Barison Neto – Nós chamamos a atenção não só pela área das principais commodities, mas também o que chamamos de ‘hortigranjeiro’ que são as pequenas áreas que entram sementes dos mais diversos tipos de plantas e flores. São mais de 700 empresas multiplicadoras, além das gigantes multinacionais. Somos o celeiro do mundo, alimentando o mundo. A FAO [Food and Agriculture Organization] determina que em média um adulto se alimente com 400 gramas/ dia de frutas e verduras, só no Brasil o consumo fica entre 140 a 150 gramas/ dia. Imagine o quanto movimentaria esse mercado interno caso esses números fossem obedecidos. Hoje, o mercado movimenta R$ 600 milhões/ano e de semente até o consumidor são R$ 20 bi – esse segmento é o mais importante no mercado internacional. O mercado mundial de sementes movimenta US$ 37 bilhões por ano.
Rural – De que forma a Abrasem trabalha para fortalecer o setor de sementes e, ao mesmo tempo, incentivar uma agricultura sustentável?
Barison Neto – A agricultura sustentável responde a menos emissão de gás carbono e é uma ferramenta que oferece e uma segurança alimentar – uma vez que inclui um cultivo responsável. A Associação Brasileira de Sementes e Mudas também considera que combater a pirataria e conscientizar os agricultores ainda é os principais desafios do setor para os próximos anos. Digo sempre que o barato sai caro. Gostaria de acrescentar também que a Abrasem está inserida no contexto mundial de sementes e, este ano, quer consolidar ainda mais suas atividades junto à FELAS (Federação Latino-Americana de Associações de Sementes), SAA (Seeds Association of the Americas) e ISF (International Seed Federation).
Rural – Quais são as principais necessidades do produtor atualmente?
Barison Neto – Atualmente, podemos afirmar que a agricultura ainda e sempre será vulnerável às condições climáticas. Porém, o governo criou para os agricultores o Seguro Agrícola, que no ano passado, beneficiou produtores do Sul do País, que perderam 50% de suas safras. Um problema que foi contornado. Outro dado interessante no campo foi a criação de um Marco Regulatório, cada vez mais eficiente. Só que há questões que ainda restam, tais como a política agrícola, o principal gargalo ainda é a questão de logística, armazenagens e principais portos.
Rural – Quais são as novidades que o agricultor pode aguardar para os próximos anos?

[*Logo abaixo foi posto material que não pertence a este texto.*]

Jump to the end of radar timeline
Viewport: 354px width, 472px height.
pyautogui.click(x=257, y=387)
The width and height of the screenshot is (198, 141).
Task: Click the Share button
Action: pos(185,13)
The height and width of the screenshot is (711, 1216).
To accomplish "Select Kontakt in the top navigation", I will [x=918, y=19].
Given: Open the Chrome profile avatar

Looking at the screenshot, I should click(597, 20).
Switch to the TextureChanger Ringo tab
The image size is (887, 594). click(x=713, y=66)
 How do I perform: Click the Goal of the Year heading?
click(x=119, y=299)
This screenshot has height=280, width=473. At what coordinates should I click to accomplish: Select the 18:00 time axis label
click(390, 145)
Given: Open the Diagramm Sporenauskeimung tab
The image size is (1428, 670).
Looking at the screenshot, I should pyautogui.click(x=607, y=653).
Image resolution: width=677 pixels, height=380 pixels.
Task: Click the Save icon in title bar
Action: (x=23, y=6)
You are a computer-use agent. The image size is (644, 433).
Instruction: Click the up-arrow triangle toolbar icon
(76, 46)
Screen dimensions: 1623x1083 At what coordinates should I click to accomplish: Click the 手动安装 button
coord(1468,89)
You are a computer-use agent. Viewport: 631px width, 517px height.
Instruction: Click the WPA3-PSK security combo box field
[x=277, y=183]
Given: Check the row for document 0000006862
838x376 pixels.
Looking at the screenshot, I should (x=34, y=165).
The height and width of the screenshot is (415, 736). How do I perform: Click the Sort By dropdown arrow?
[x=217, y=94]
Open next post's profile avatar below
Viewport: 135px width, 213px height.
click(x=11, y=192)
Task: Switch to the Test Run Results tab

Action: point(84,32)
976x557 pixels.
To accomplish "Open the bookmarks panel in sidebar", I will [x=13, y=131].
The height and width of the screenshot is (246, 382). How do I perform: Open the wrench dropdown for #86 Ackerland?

Barison Neto – Teremos nos próximos anos dois eventos importantes relacionados à biotecnologia. O primeiro se refere ao lançamento da Intacta no Brasil que está dependendo da aceitação da tecnologia por alguns dos principais mercados importadores, como China e União Europeia, uma tecnologia tolerante à seca e resistente a herbicidas. Outra é a biotecnologia Soja Cultivance, desenvolvida pela Basf em parceria com a Embrapa, que ainda aguarda liberação para comercialização na União Europeia e China. Aprovada no Brasil desde 2009, a Cultivance é uma modalidade resistente a ervas daninhas. Essas novas tecnologias promoverão cultivares mais resistentes e produtivas para o agricultor brasileiro ainda em 2013.